Kimber America is renowned for fine firearms with performance to match. Its meticulous 1911s are among the best available today, but the firm didn’t begin with pistols.
The company started in 1979 with rimfire rifles crafted by owner Jack Warne and his son, Greg. Kimber of Oregon, as it was called at the time, was based in Clackamas, Ore. The .22 LR rifles they created quickly gained the attention of enthusiasts and orders piled up. It wasn’t long until the company added a second manufacturing plant to meet that demand.
Then the Warnes decided to enter the centerfire rifle business, which required a significant investment in additional machinery and tooling. The money they raised fell short of the goal and ultimately the attempted introduction of a big-game bolt-action rifle led to financial trouble. The company sold to a new owner in 1989, who also found it impossible to solve the budget issues. The firm later closed, and its assets were sold.
Afterward, Jack Warne established Warne Manufacturing, of scope-mount fame, but he never gave up on firearm design.
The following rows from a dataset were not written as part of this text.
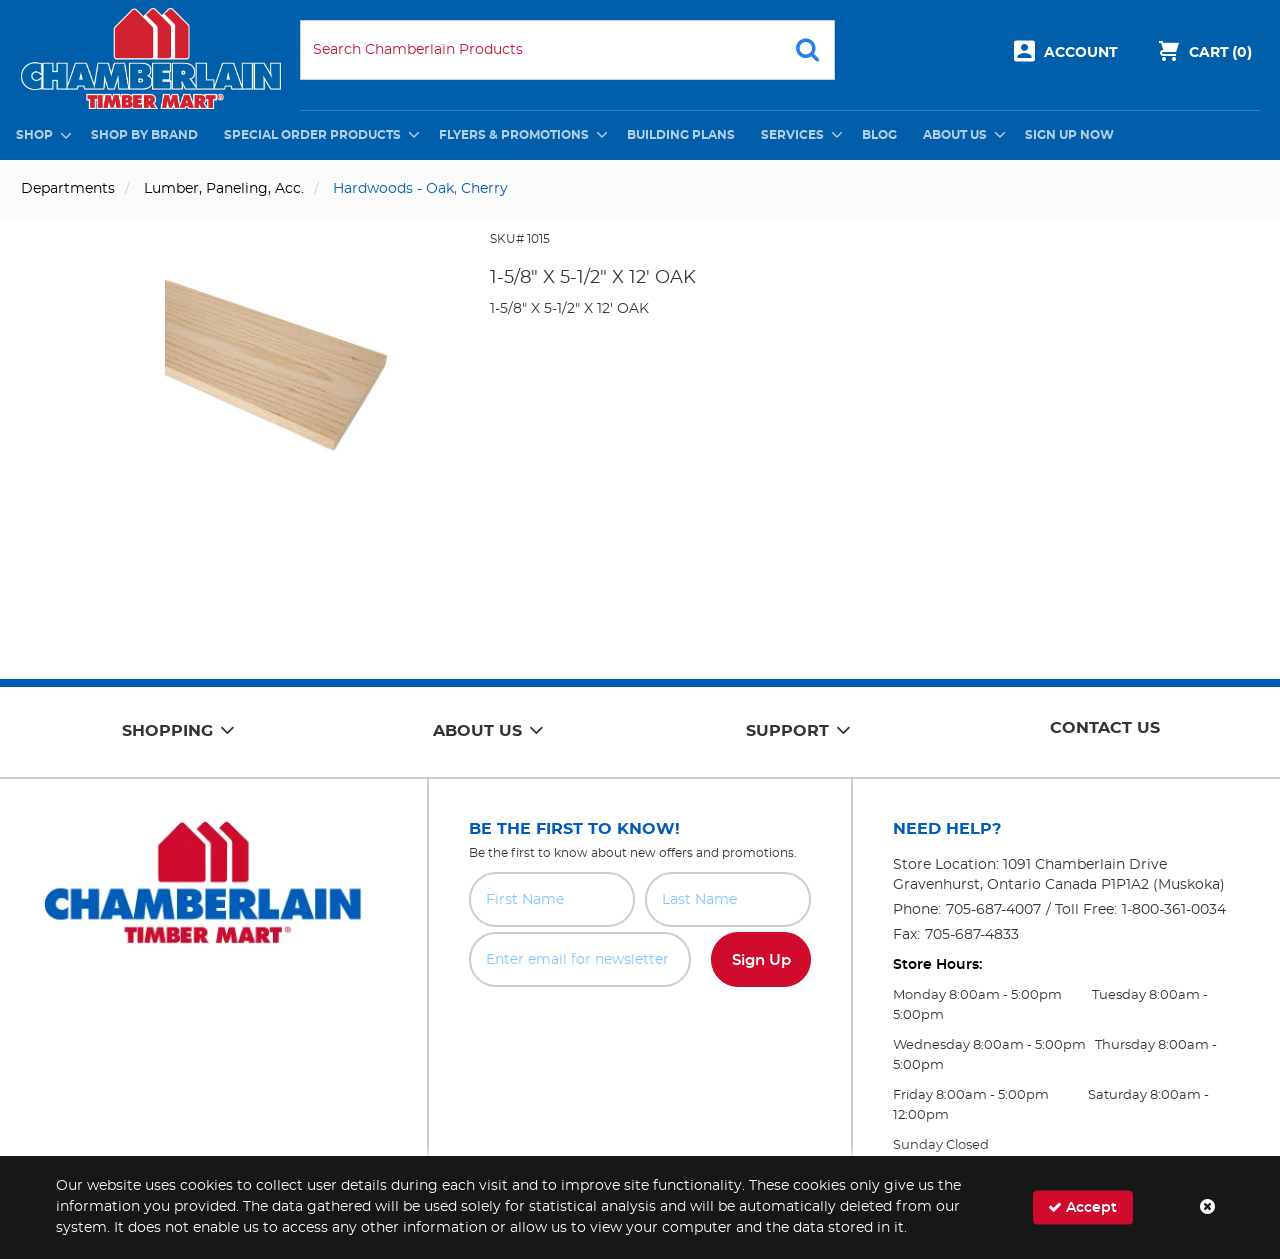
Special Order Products (312, 135)
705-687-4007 (993, 910)
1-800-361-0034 (1174, 910)
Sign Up (761, 960)
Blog (879, 135)
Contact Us (1105, 728)
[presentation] (640, 1031)
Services (792, 135)
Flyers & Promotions (514, 135)
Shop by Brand (144, 135)
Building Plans (681, 135)
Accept (1082, 1207)
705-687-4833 (972, 935)
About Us (955, 135)
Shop (34, 135)
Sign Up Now (1069, 135)
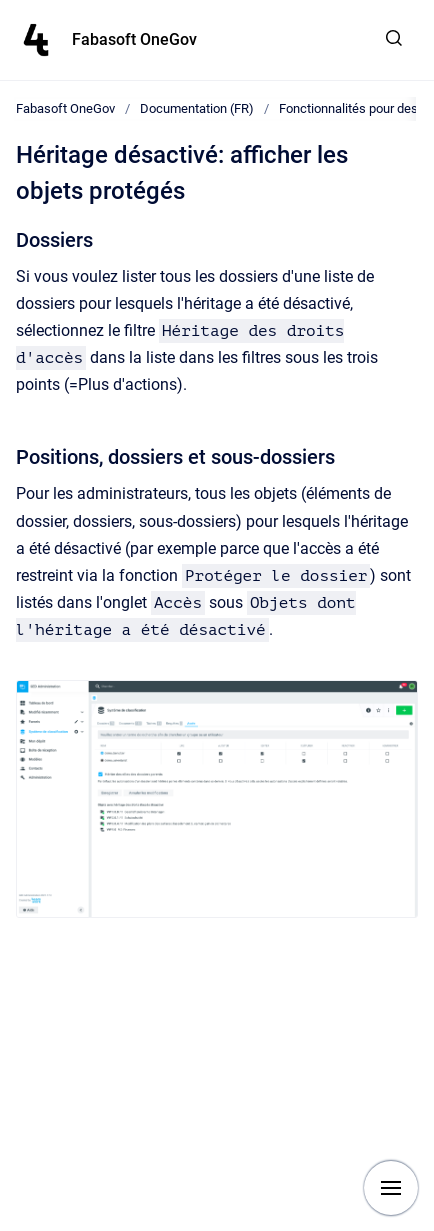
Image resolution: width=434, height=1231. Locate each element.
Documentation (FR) (197, 108)
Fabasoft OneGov (134, 39)
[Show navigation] (391, 1188)
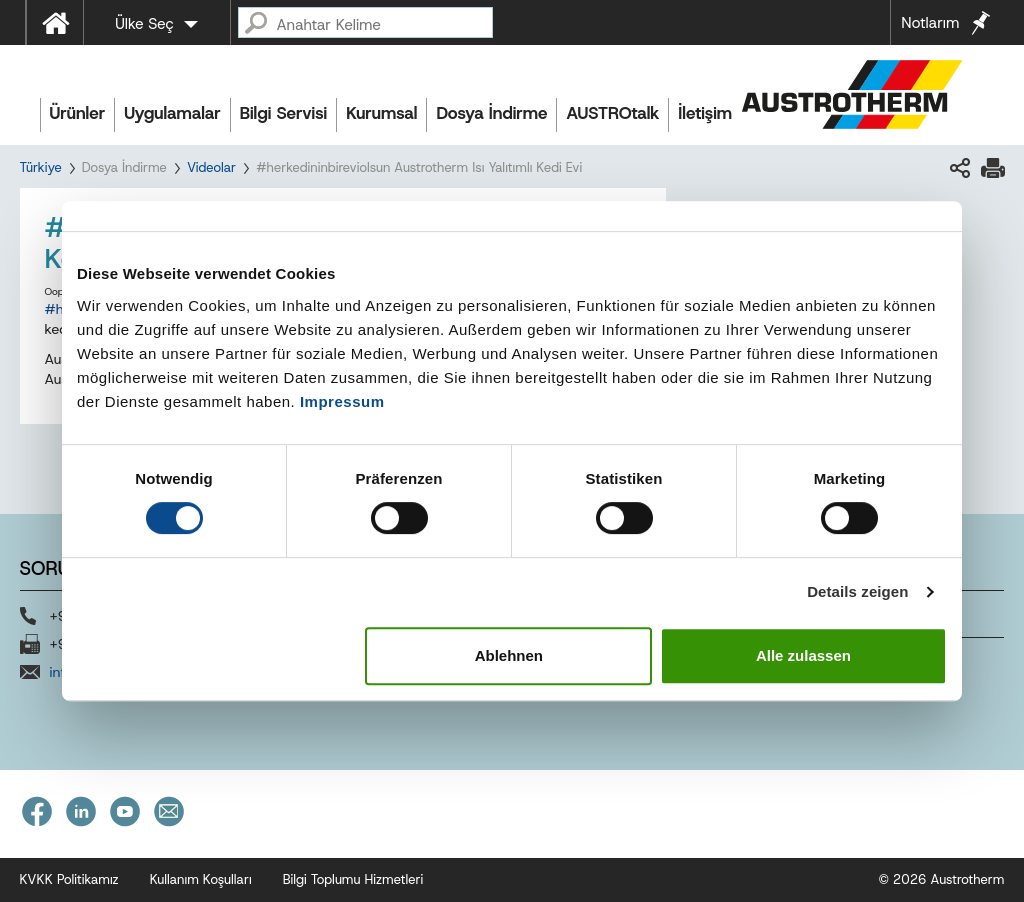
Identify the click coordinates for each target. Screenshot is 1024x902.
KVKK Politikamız (69, 879)
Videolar (211, 167)
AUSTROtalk (612, 113)
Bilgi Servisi (283, 113)
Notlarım (930, 23)
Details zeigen (857, 591)
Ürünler (78, 113)
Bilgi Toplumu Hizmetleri (353, 879)
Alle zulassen (803, 655)
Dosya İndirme (491, 113)
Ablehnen (509, 655)
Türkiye (41, 167)
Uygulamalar (172, 113)
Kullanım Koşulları (201, 879)
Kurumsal (381, 113)
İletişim (705, 113)
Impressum (342, 401)
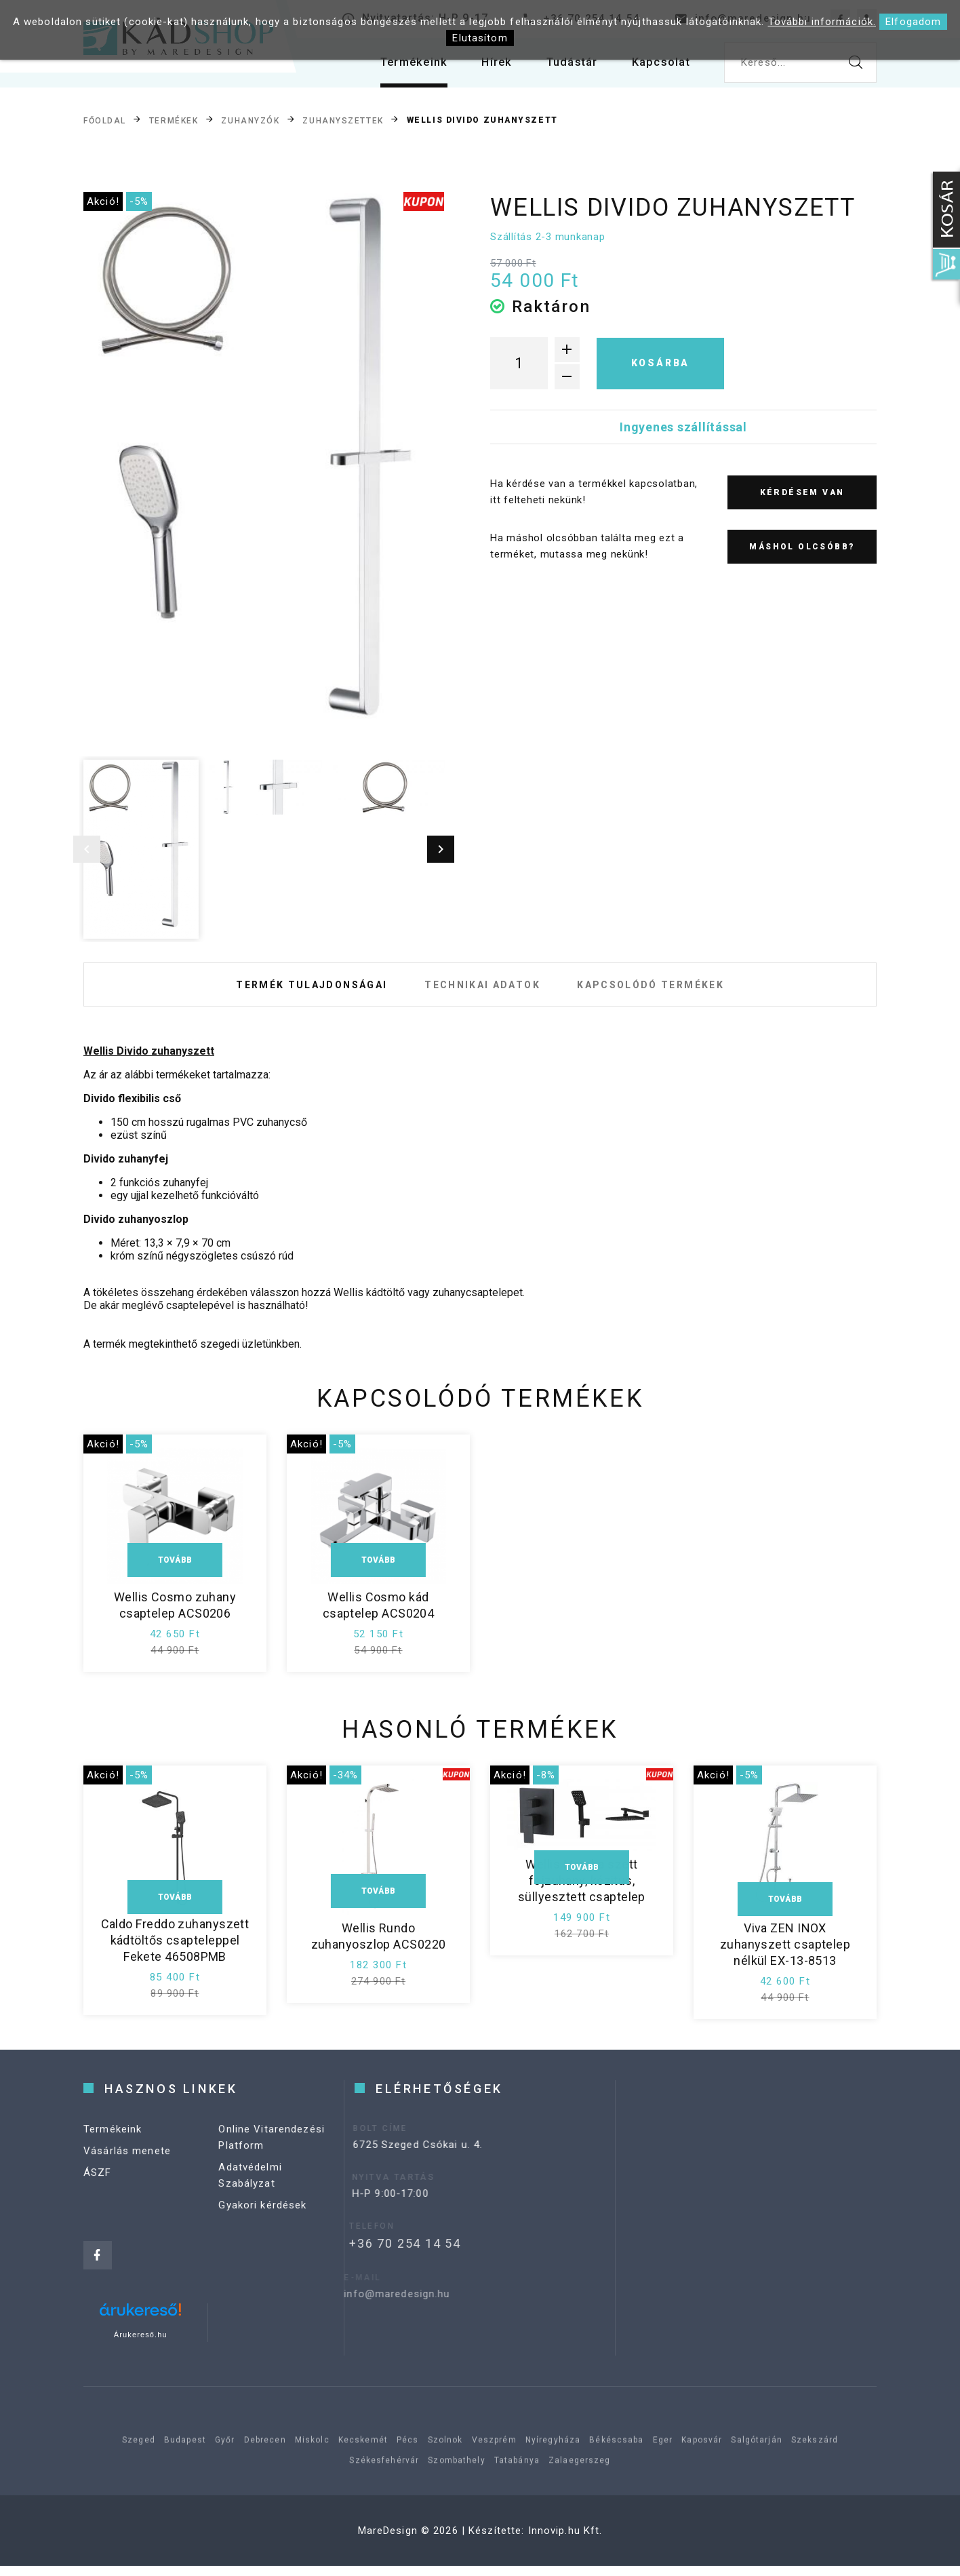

He found a financial backer and established Kimber of America a few years later.
The company wound up moving to New York, and despite Warne leaving the firm, business continued to flourish. By 2020, orders were once again outpacing plant capacity, and the firm announced a move to a new, state-of-the art facility in Troy, Ala. Today, that 225,000-square-foot factory manufacturers much more than pistols.
Kimber America produces rifles and pistols used by the USA Shooting Team, LAPD SWAT and even select members of the United States Marine Corps assigned to Central Command. It’s never abandoned those 1911 roots, introducing new models with enviable regularity. This year, for example, the Kimber Rapide Dawn 1911 hit the market.
The company also isn’t shy about exploring new territory. Last year, it introduced its first polymer-framed pistol, the R7 Mako. Kimber America’s 2016 entry into the revolver market with the K6s has been a huge success, and a number of variants are already available, including the K6s DASA 4” Combat reviewed by American Rifleman.